In The New Yorker of November 14, 2011, John McPhee, reflecting on his writing life, structures a "Progression" that takes off from the pieces he wrote using David Brower as a common denominator, Encounters with the Archdruid.
For me, the most memorable of the three encounters is, of course, the raft trip Brower, McPhee, and Archdambuilder Floyd Dominy took through the Grand Canyon. (Although the line I remember best comes from the hike into the North Cascades, when rain led Brower to the reassurance: "Clothes'll dry; skin's waterproof.") Dominy was Commissioner of Reclamation in the 1960's and building a Grand Canyon dam would have been his triumph.
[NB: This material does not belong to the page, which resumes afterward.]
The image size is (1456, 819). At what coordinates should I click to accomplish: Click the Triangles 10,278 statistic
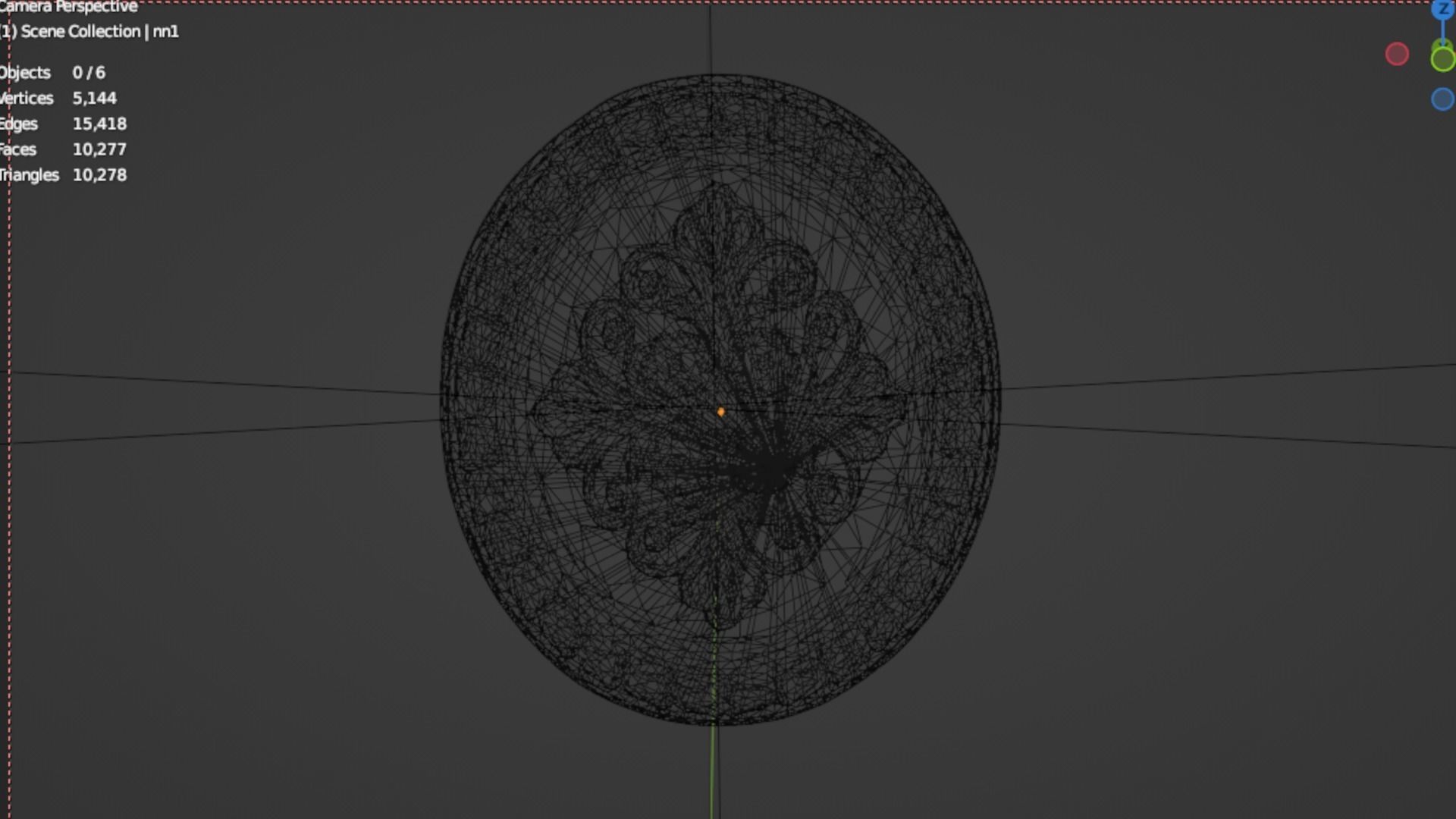pyautogui.click(x=62, y=175)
In this article, McPhee uses up a column encapsulating Dominy, including a long quote where the latter demonized Brower (p.40). What struck me while reading this passage is how it validates my strong and long-held view that people like Dominy -- builder types, construction mavens, hard-headed bull-dozers, engineers full of facts and numbers and blueprints -- are romantics: Dreamers who use their formulas and figures to fill out fantasies of re-making the world in their own images of concrete and steel, dams and developments. Oh, the products they do get to carry through on are solid enough, but what drives them are the visions they have -- the gleam of the tower, the sweep of the damfront, the endless spread of the house-and-lot. They see a landscape and fantasize smashing it with their gigantic thumbprints pressed into the Earth. They pretend they deal with the "real world", and yet all their hard facts are just selected out and shaped to give color and shape to their dizzy imaginings. They convince themselves they have their feet on the ground and everybody else's head is in the clouds.
And so they end up like Dominy in McPhee's quote, saying "because (Brower)'s so God-damned ridiculous(,) I can't even reason with the man." When Dominy said "Brower hates my guts", he was projecting his own anger and frustration at his dream being thwarted. He put his dam fantasy for the Canyon up against Brower's vision of a natural Canyon, and he lost. No wonder Brower reminds him of a steer he owned, "an independent bastard" that he shot "right in the head", as "the only way I could get rid of the bastard".
It was a pleasure to defeat him and his dam dream.
And he was wrong, anyway, about Brower hating his stuffing. Brower was not a hater nor a prophet full of "Pentateuchal" anger. What drove him was love, of the land and of people. He did not rage and rant; he reached out and inspired. He dreamed and spoke out so that lots of people could know they shared that dream, and that it was worth working for. Who could be surprised that he gave Dominy's ilk hissy fits?